Indian equities ended Wednesday’s volatile session in the red breaking their five day winning streak. Stock markets were tracking global cues which were tepid on rising Covid-19 cases in different countries around the world. The 50-share index Nifty fell as much as 93.9 points or 0.87% to close at 10,705.57. The benchmark Sensex was down by 345.51 points or 0.94% to close at 36,329.01.
The benchmark Nifty which had a gap up witnessed a volatile trading session and completely gave up its gains during the last hour of trading session. The India Volatility Index (VIX) which is the fear gauge of the market rose to 26.09 up from its previous close at 25.1. India VIX continues to trade at its fourth month lows. Trading in Indian markets turned volatile after global markets traded in the red following the unabated rise in novel Coronavirus cases in countries all around the world.

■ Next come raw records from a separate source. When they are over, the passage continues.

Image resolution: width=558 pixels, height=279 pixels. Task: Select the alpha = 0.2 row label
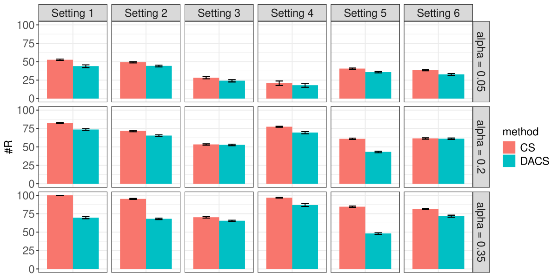coord(481,146)
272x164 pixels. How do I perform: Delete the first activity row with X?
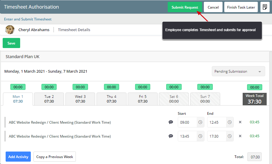[x=240, y=122]
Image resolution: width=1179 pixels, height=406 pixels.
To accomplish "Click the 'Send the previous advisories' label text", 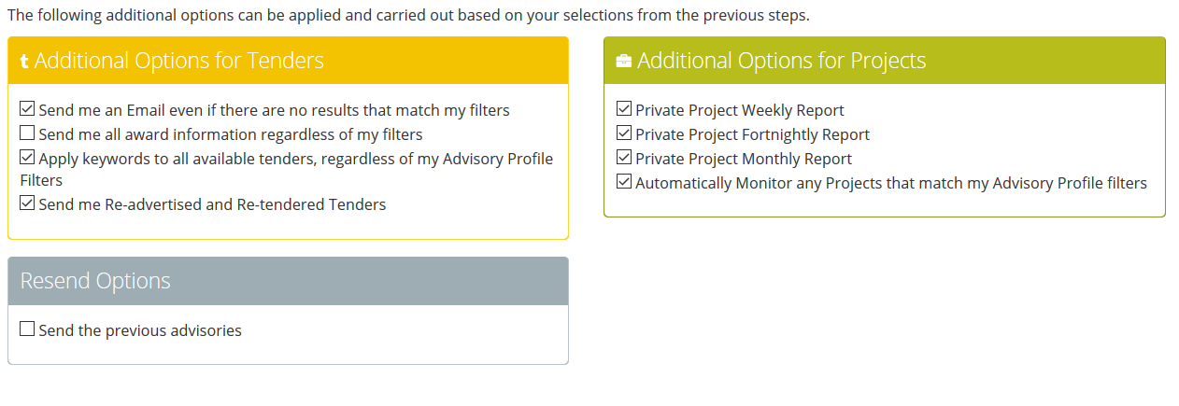I will click(x=140, y=330).
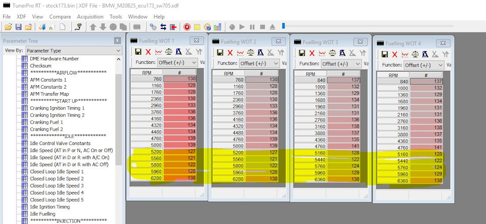Image resolution: width=486 pixels, height=224 pixels.
Task: Click the scale compare icon in Fuelling WOT 1
Action: tap(169, 52)
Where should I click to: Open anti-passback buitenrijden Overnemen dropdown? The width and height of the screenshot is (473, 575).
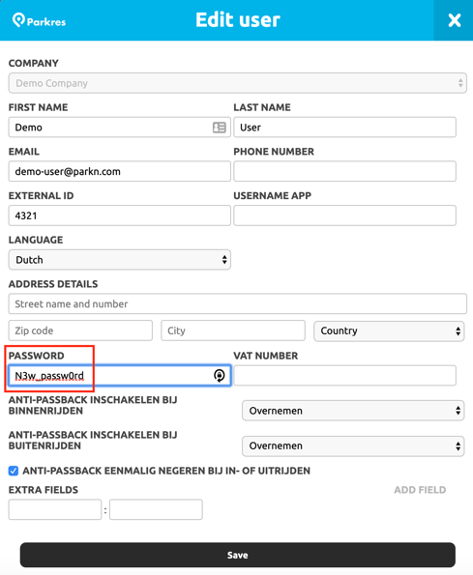point(353,446)
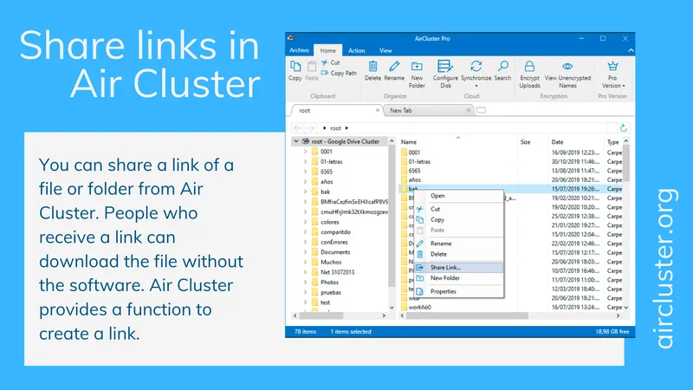Create a New Folder from ribbon

(417, 75)
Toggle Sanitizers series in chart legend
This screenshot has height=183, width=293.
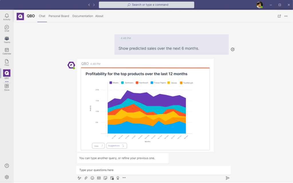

Investors dumped risky assets as this cast a doubt on the hopes of a quick global economic recovery throughout the world. The Dow Jones Mini futures were down 10 points indicating a flat opening with a negative bias for US markets overnight. The European markets were tracking cues from the Dow Futures with stock markets in the United Kingdom, Germany, and France trading 0.02% to 0.81% lower. The market sentiment soured after the novel Coronavirus cases touched the grim 3-million mark in the US, while World Health Organization (WHO) acknowledged that there was emerging evidence that Covid-19 was an airborne virus. On Tuesday Gita Gopinath, the chief economist at the International Monetary Fund, warned that many countries would have to restructure their debt in the aftermath of the pandemic as borrowing surges.
G Chokkalingam, chief investment officer, Equinomics Research and Advisory, said, “If there is a continued redemption by the retail investors from mutual funds, then there could be forced selling of equities by the mutual funds. Same could weaken the markets as it would coincide with poor June quarterly results anticipated from most corporates.”
Foreign portfolio investors (FPIs) have till July 7 pulled out $119.4 million from the Indian markets. Meanwhile, domestic institutional investors have bought stocks worth Rs 1,432.81 crore. Mutual funds which have been contributors to the domestic institutional investor flows through systematic investment plans (SIP) on Tuesday released their data on June month flows. The inflows into equity funds stood at Rs 240.55 crore which is the lowest since June 2016. The SIP inflows are known as sticky funds and have helped support the market in times of volatility. N S Venkatesh, chief executive, Association of Mutual Funds in India (AMFI), said, “Reducing interest rates, gradual unlocking of economic activity with expected return to normalcy has seen renewed buoyancy in markets leading to mutual fund AUMs crossing Rs 25-lakh crore mark for the first in the last three months of this fiscal year 2020-21. With monthly SIP contribution at Rs 7,927.11 crore, mutual fund SIP investors may have opted for a pause facility and we should see SIP contribution surging in Q4CY20.”
Ahead of the weekly expiry on Thursday, the equity markets during the day’s trading session witnessed volumes worth Rs 19.45 lakh crore against the six month average of Rs 14.49 lakh crore. The biggest gainers on Nifty were IndusInd Bank, Vedanta, JSW Steel, Hindalco, and Dr Reddy’s Laboratories up by 4.5%, 2.7%, 2.31%, 2.04%, and 1.69%. The biggest losers were Bajaj Finance, Zee Entertainment, Asian Paints, Tata Motors, and HCL Technologies, down by 4.62%, 4.6%, 3.25%, 3.16%, and 2.97%. Among the broader indices, Nifty Midcap and Nifty Smallcap were down by 0.39% and 0.24%. Sectorally, the biggest losers were Nifty Realty, Nifty Auto, Nifty IT, Nifty Media, and Nifty Financial Service.